> _Problem to solve_:
Copy out the passage about a life of enough from "英文本A Life of" to "isn’t – enough.".
(Source passage)
英文本A Life of Enough
Contemplation : What habits and beliefs have I inherited?Which am I grateful for and what would I like to change, modify or release?
Our early beliefs about ‘enough’ are shaped first by our parent/s or guardian/s then developed by the culture we find ourselves in. By taking a beat to examine our past influences we have the opportunity to redefine what is – or isn’t – enough.
My life is my message. – Mahatma Gandhi
Tomorrow, we release my father-in-law’s ashes to the ocean. He died three weeks ago today. Just hours before he passed, I held his hand; it was so hot, sepsis causing his temperature to soar.
When I’d first entered the room, I wondered what piece of equipment was causing the appalling racket? I searched for the offending machine. His ‘end of life directive’ was clear: he did not want any intervention to sustain him. Then it dawned on me, the horrendous noise was coming from the man in the bed, eyes closed, mouth open, each ragged breath louder than I’d thought humanly possible.
(End Source passage)
(Records shown)
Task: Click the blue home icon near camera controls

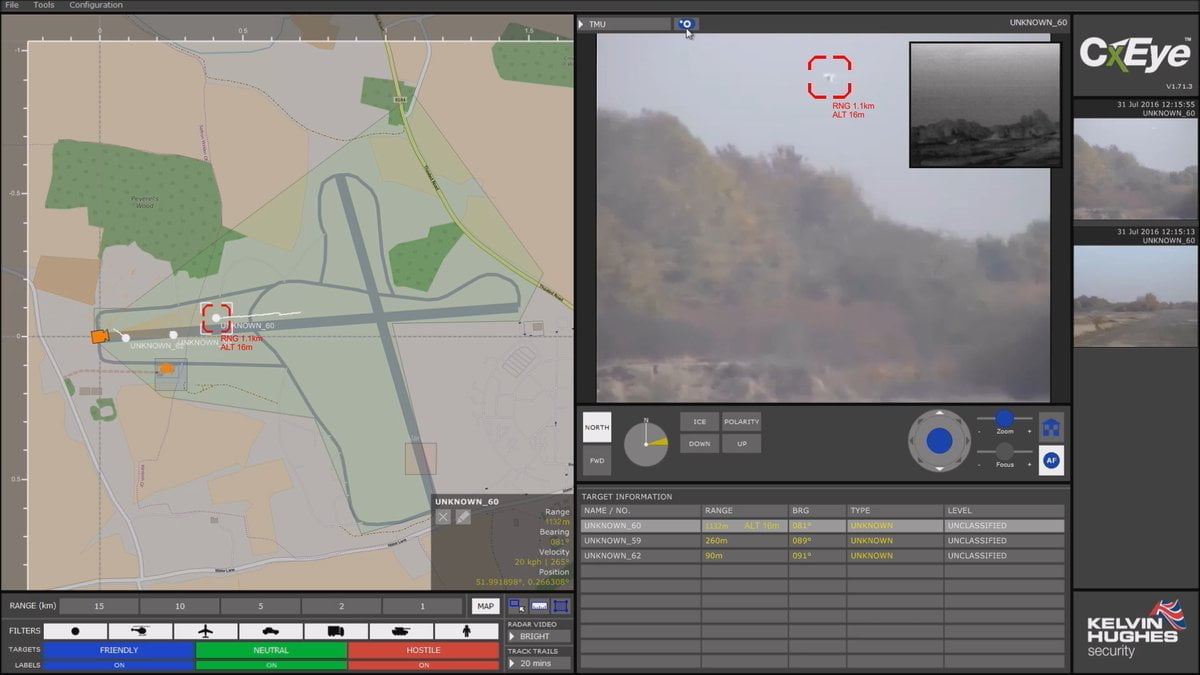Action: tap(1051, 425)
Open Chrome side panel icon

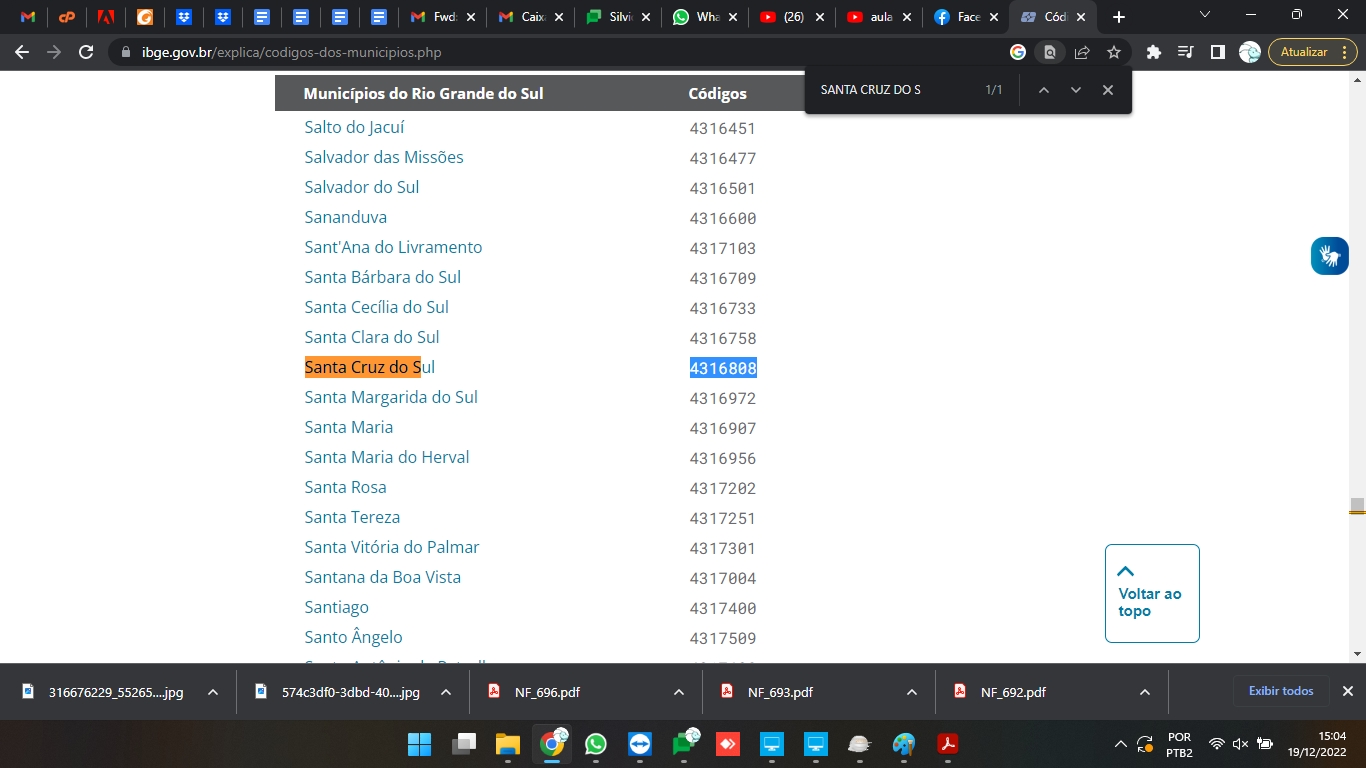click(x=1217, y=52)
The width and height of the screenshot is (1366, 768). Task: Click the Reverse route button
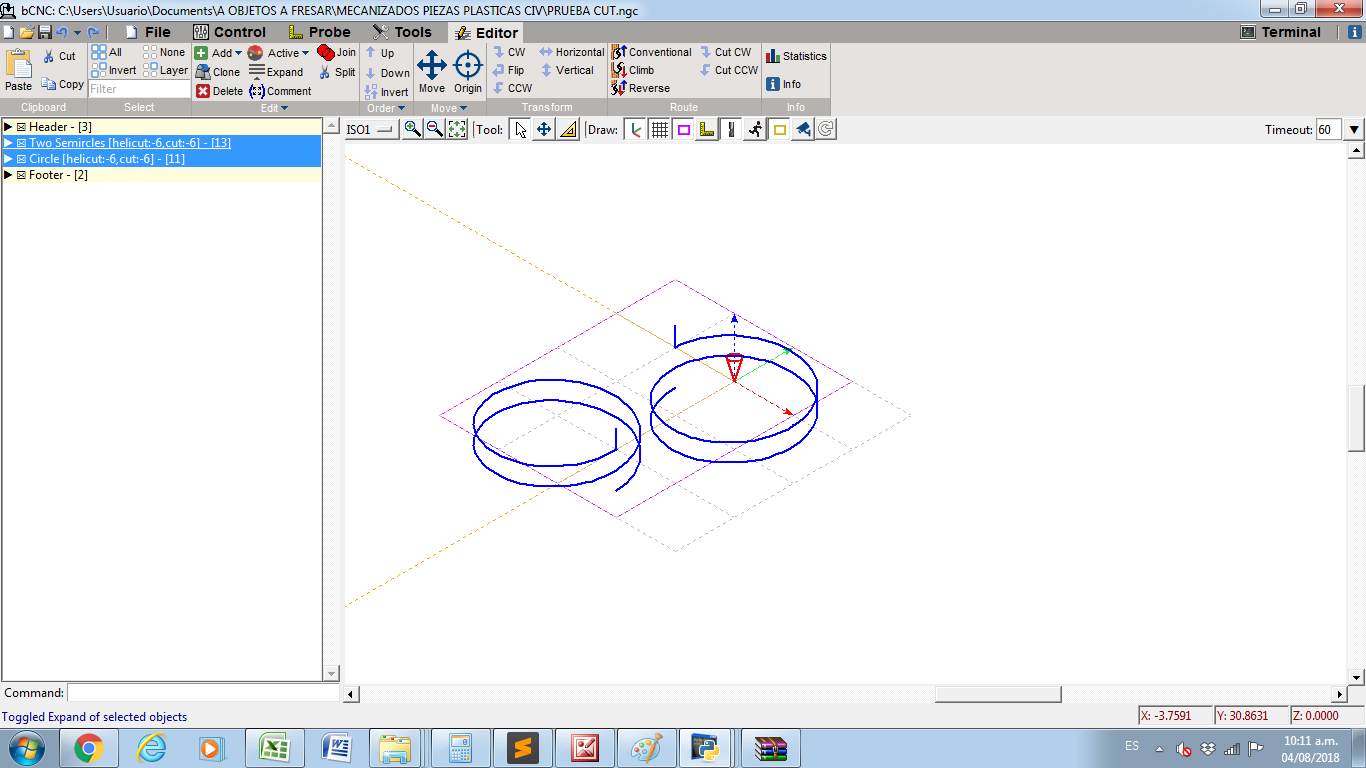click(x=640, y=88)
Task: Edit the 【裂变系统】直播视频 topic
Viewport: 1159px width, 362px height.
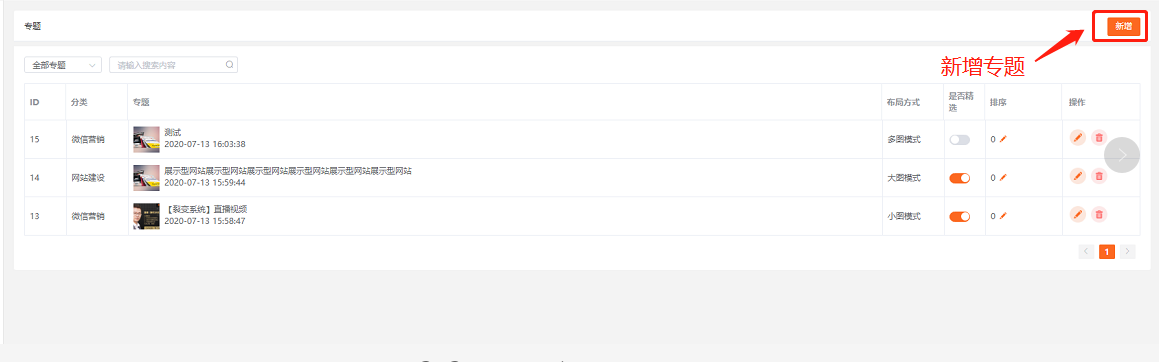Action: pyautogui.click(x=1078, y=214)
(End Records shown)
> _Result of this exercise_:
英文本A Life of Enough
Contemplation : What habits and beliefs have I inherited?Which am I grateful for and what would I like to change, modify or release?
Our early beliefs about ‘enough’ are shaped first by our parent/s or guardian/s then developed by the culture we find ourselves in. By taking a beat to examine our past influences we have the opportunity to redefine what is – or isn’t – enough.